§ Serie di esercizi
1. Nel testo sulle nomine europee, quale carica ottiene la Spagna?
2. Prosegui il testo sulle nomine europee dopo la sua ultima frase.

§ Documento
......

L’Italia ha incassato un pareggio tattico dal lungo negoziato per le nomine apicali dell’Unione Europea, barattando il sostegno all’ascesa di Ursula von der Leyen a capo della Commissione Europea con lo stop alla procedura d’infrazione per l’anno in corso. Tuttavia, sul lungo periodo, difficilmente si può parlare di un successo strategico e politico per il nostro Paese. Roma, infatti, si è trovata a rifiutare tutti i ticket precostituiti che puntavano verso la presenza di un candidato esterno al Partito Popolare Europeo e, al contempo, l’ascesa di un “superfalco” alla Banca centrale europea, come il tedesco Weidmann o il finlandese Rehn.
Ma, al contempo, l’Italia non ha potuto incidere nella scelta delle cariche apicali della ventura Unione. L’asse franco-tedesco allargato a compagine “carolingia” (con Belgio, Danimarca, Paesi Bassi, Lussemburgo) e esteso in Spagna (Paese che ottiene l’importante casella della Pesc) occupa le caselle apicali e con Ursula von der Leyen e Christine Lagarde porta alle posizioni di massima responsabilità due donne che, negli anni a venire, potrebbero dare notevole filo da torcere al nostro Paese.

......

§ Righe del dataset
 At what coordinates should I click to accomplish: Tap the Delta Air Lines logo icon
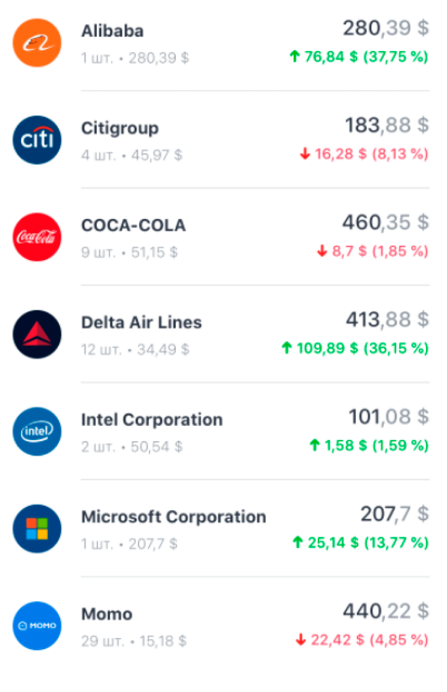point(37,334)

......

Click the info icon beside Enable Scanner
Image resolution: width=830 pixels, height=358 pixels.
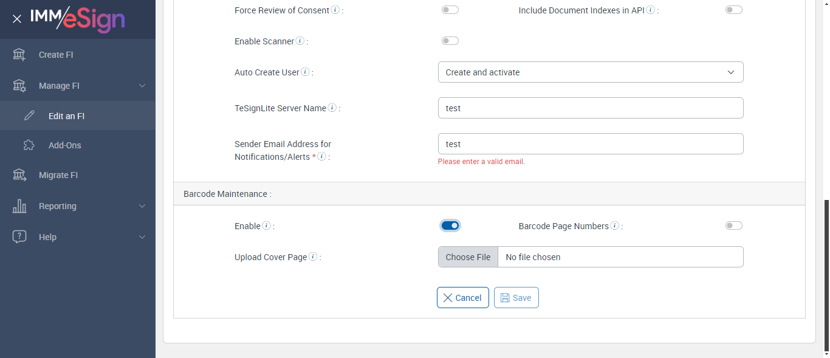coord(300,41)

......

§ Risultati per esercizio
1. La casella della Pesc.

2.
Le custodi dell’austerità
A vincere è la logica dell’austerità, nella sua massima ortodossia tedesca o nella temprata versione di una Francia che, per ragioni geopolitiche e strategiche, ad essa sa di poter in un modo o nell’altro scampare, nonostante i deboli fondamentali economici. Da un lato la von der Leyen, falco tra i falchi nel governo pro-austerità di Angela Merkel che dal 2010 in avanti fu capofila della punitiva condotta adottata verso la Grecia, dall’altra la Lagarde,direttrice del Fondo monetario internazionale che a questa condotta dette concreta applicazione e che appare mancante della dose di lungimiranza e acume strategico di cui nei suoi otto anni all’Eurotower Mario Draghi, nonostante tutti i limiti della sua azione, ha dimostrato di non difettare.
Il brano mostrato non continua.